Lee Fowler has been coming to the rescue of Bay residents and small business owners for the past seven years to resolve their computer or smart device woes. He and his wife, Chloe, run their business, ComputerLiterate, from their Matua home so Lee can be as involved as possible in the lives of their three children while still earning a living.
“Clients will often just want to use their devices for their day-to-day tasks. But when things aren’t working as they should, or they need help to learn a new way of doing something, that’s when I can help,” Lee explains.
“I provide onsite help at the client’s house or business. I can also provide remote support, or the client can bring their device to me for troubleshooting or repair. I aim to make things as easy as possible for them, with a quick turnaround. I try to speak plain English rather than confuse them with tech talk. I like Steve Jobs’ saying about ‘living on the intersection of technologies and humanity’. I like to be the middle man that makes things easier for people.”
Prior to starting ComputerLiterate, Lee spent three years working as a computer technician for another firm, and a further three years as an Apple technician at Technology Centre. “Chloe was a stay-at-home mum, so we wanted to see if we could make more money this way, rather than working for someone else,” he explains.
“I love that when I complete a job, or help someone with something IT related, I have ownership of that as this is MY business and that was MY client who I helped. I didn’t do this just because I am working for someone and they told me to, I did it because I want to help people and provide for my family at the same time.
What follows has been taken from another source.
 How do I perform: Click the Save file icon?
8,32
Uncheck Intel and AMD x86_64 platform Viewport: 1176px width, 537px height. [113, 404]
“I also marvel at how God has had his hand over our business. We were able to pay back our loan to start the business from Chloe’s mum in our first year of operating and we have always been busy enough to pay our overheads. We had faith that this business would be a success and God has come through for us.”
Running a home-based business, however, does not come without its challenges. Chloe is in her final year of study to become a primary school teacher so having to “switch to daddy day care mode” when she is on practicum at various Bay schools is difficult when 3pm rolls around.
Once Chloe graduates and secures a teaching role, Lee plans to focus more on small business support and build up his client base in that area.
“One of my first clients told me to ‘never sting someone on their first bill’. He said lots of tradespeople will charge the maximum possible on the first bill and because of this, miss out on repeat business. I’ve always tried to look after people on their bills when I can so that good will, will turn into word-of-mouth advertising.”
Lee says he loves the relationships he’s built with many of his small business clients over the years. “They enjoy my advice and support and we have built good relationships to the point where I would call some of them friends.”
The decision to base his business in Matua was an easy one, as it’s the suburb Lee grew up in as a child. “Chloe and I love this area and this city, and I can think of no better place to run a business.”